Встречаясь в записках Жоффруа де Виллардуэна с запоздало назидательными ламентациями подобного рода, относятся ли они к нарушению кем-либо вассальных клятв или условий заключенных договоров, к проявлениям малодушия или к иным действиям, которые в последнем счете вели к распылению сил «пилигримов» и их ослаблению перед лицом врагов, будь то греки или сарацины, болгары или куманы, невольно задаешься вопросом: в какой мере и каким образом открыто провозглашаемые и отстаиваемые хронистом принципы рыцарского «кодекса чести» (верность, смелость и проч.) связаны с общей концепцией его произведения, которая, несомненно, присутствует в нем и, более того, весьма последовательно, как увидим, проводится автором? Внимательный анализ мемуаров показывает, что не только эти принципы, лежащие в основе восприятия мемуаристом мира социальных явлений, но и сам провиденциализм, фундаментальный мировоззренческий комплекс, определяющий отношение Жоффруа де Виллардуэна к описываемому им и его оценку, при ближайшем рассмотрении оказываются подчиненными не только вполне мирской, имманентно-событийной логике, включающей и элемент случайности, но и отчетливо проступающей в хронике политической тенденции, более того, целостному историко-политическому замыслу.
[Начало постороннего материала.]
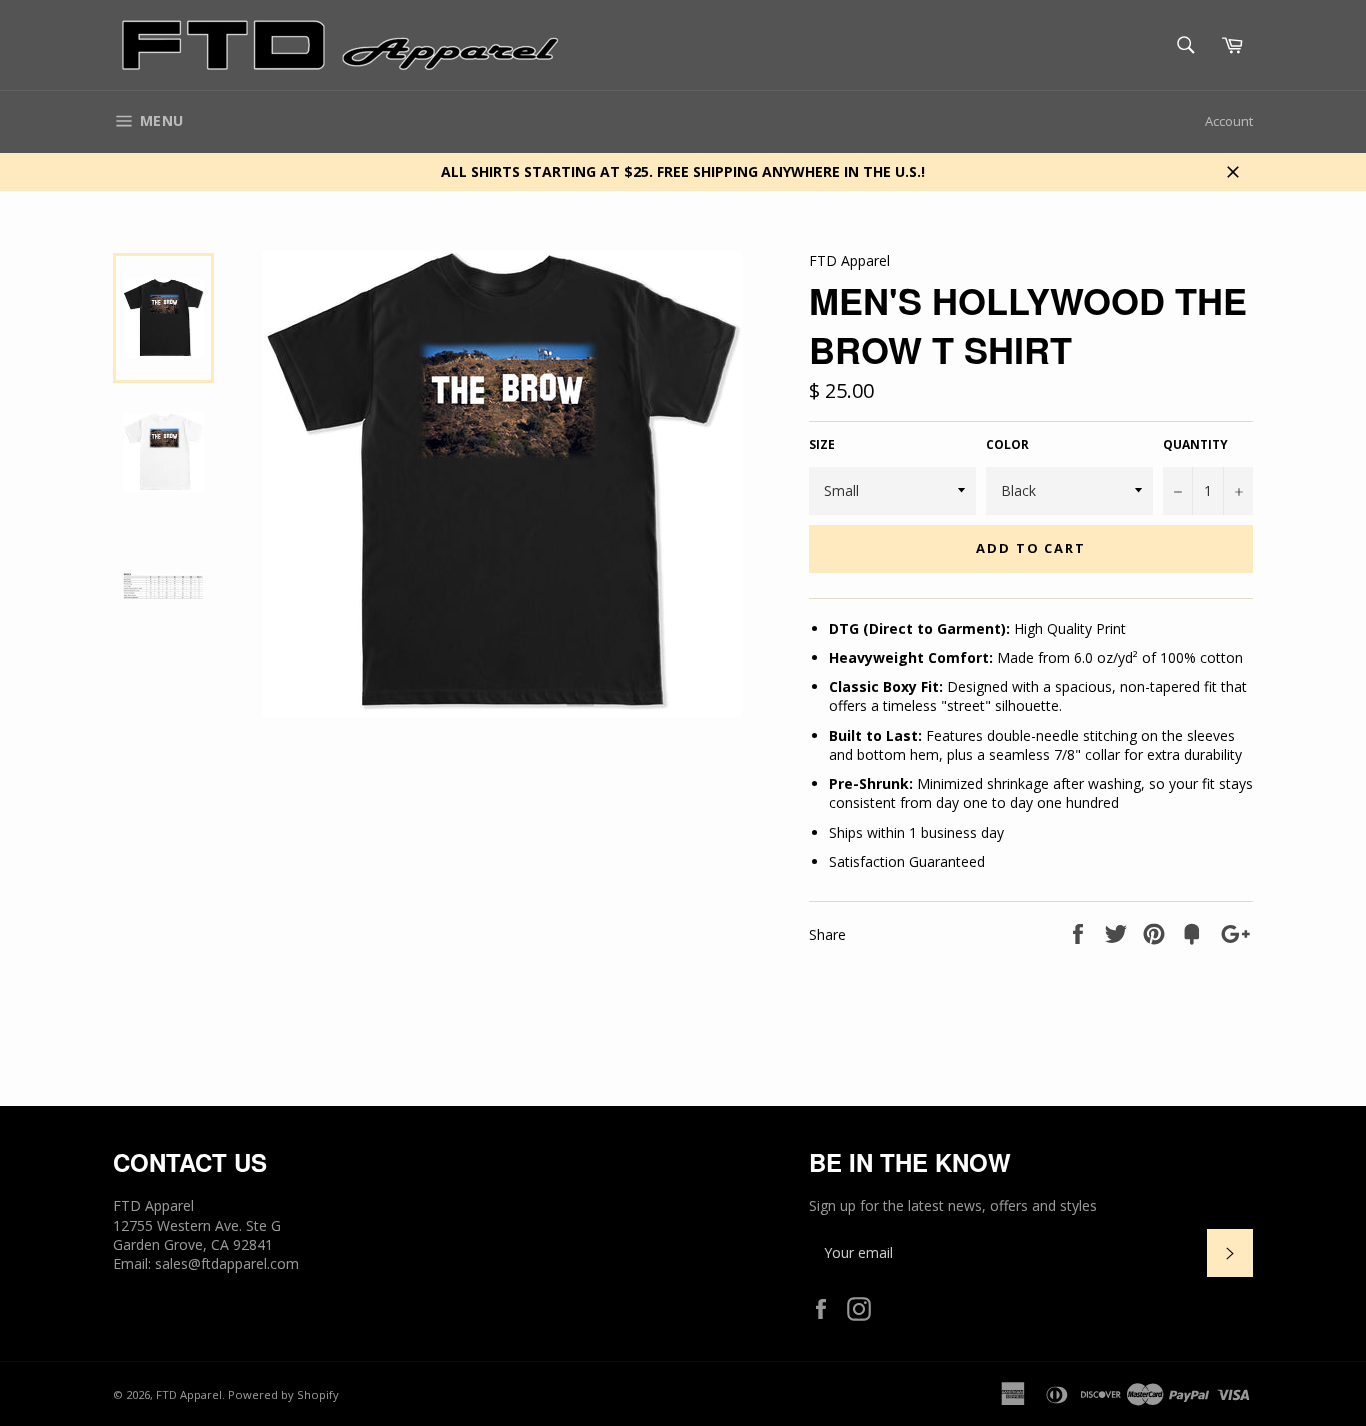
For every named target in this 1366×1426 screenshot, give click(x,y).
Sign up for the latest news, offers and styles (953, 1205)
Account (1229, 121)
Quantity (1195, 445)
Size (822, 445)
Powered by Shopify (283, 1394)
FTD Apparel (189, 1394)
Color (1007, 445)
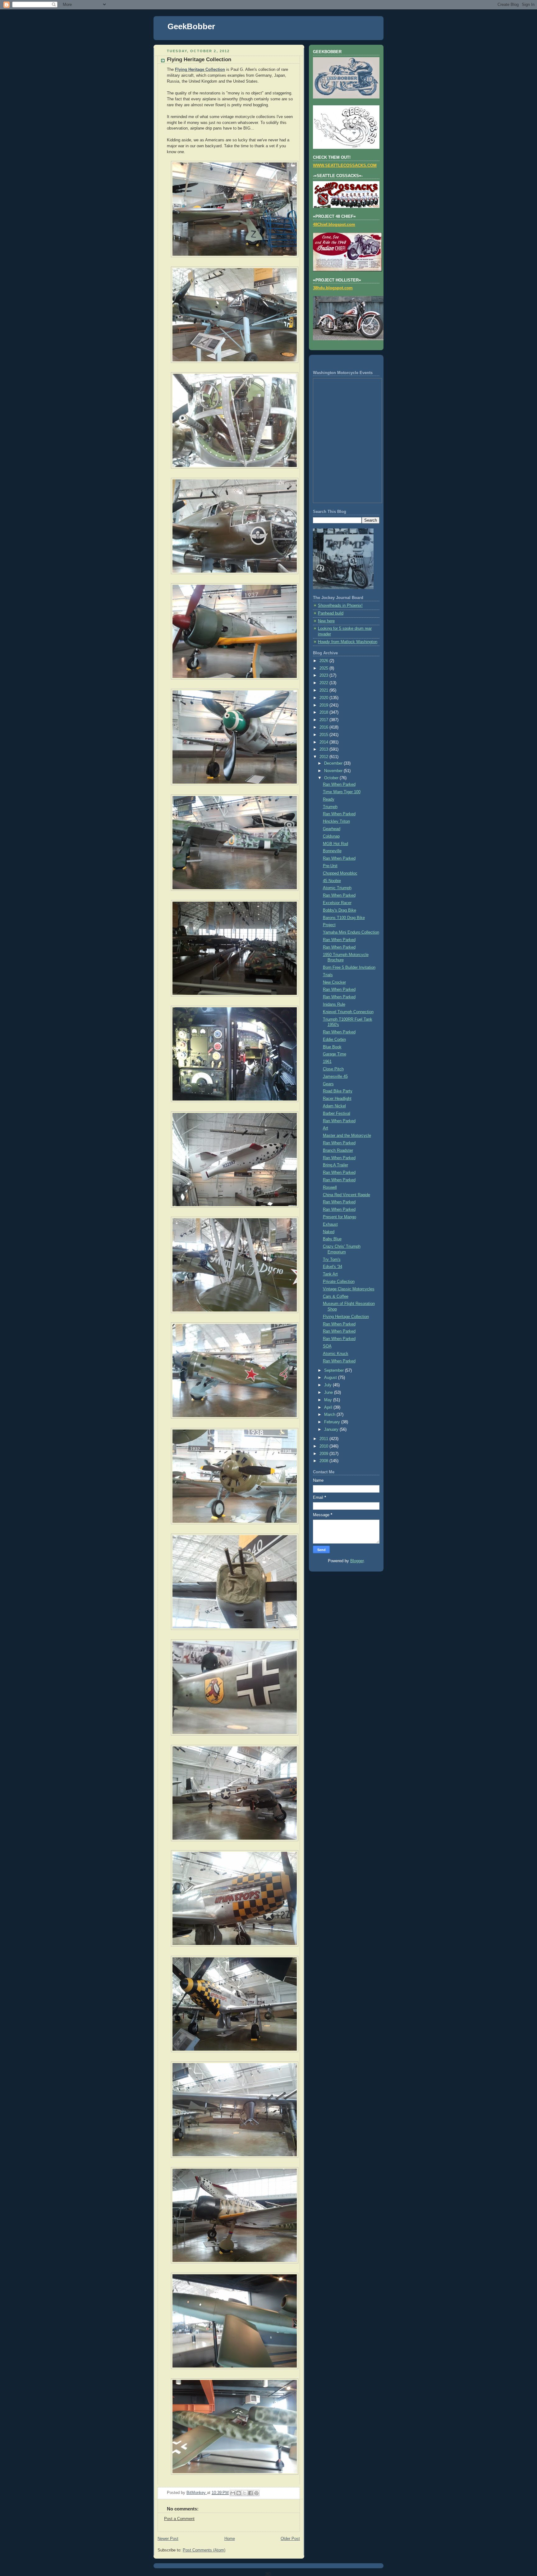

АПОЛОГЕТИКА КРЕСТОВОГО ПОХОДА. ПОЛИТИЧЕСКАЯ ПРЕДВЗЯТОСТЬ ХРОНИСТА. ОТСТУПЛЕНИЯ ОТ ПРАВДЫ ИСТОРИИ — УМЫШЛЕННЫЕ И ОБЪЕКТИВНО ОБУСЛОВЛЕННЫЕ

Ознакомление с «Завоеванием Константинополя» поневоле заставляет задуматься над идейно-политической направленностью произведения и в связи с этим — над его спецификой как памятника исторической мысли начала XIII в. Не подлежит сомнению, что Жоффруа де Виллардуэн сочинял свой труд по прошествии известного времени после захвата крестоносцами христианской Византии — акта, формально во всяком случае (хотя бы на первых порах), осужденного папством, — и потому излагал события достаточно обдуманно. Наряду с другими соображениями ему приходилось, видимо, «учитывать» и это обстоятельство. Как бы то ни было, но, выступая в роли историка, рассказывающего о событиях, отстоящих от него на определенном «расстоянии», «маршал Романии и Шампани» освещал их, имея в голове если не подробный план всего рассказа, то по крайней мере отдавая себе отчет в том, что именно и в каком виде он будет преподносить слушателям и читателям. Иными словами, Виллардуэн приступил к делу, внутренне проникшись уже какой-то выработавшейся у него общей системой представлений о предмете предстоящего повествования, об основных сторонах и «гранях» этого предмета. Берясь за составление хроники, автор, должно быть, мысленно видел перед собой некий концептуальный проект, сконструированный, по всей вероятности, не до конца и еще не прорисованный во всех деталях, однако вполне сложившийся в своих главных «ярусах», «узлах» и более или менее ясный рассказчику по своей магистральной «схеме».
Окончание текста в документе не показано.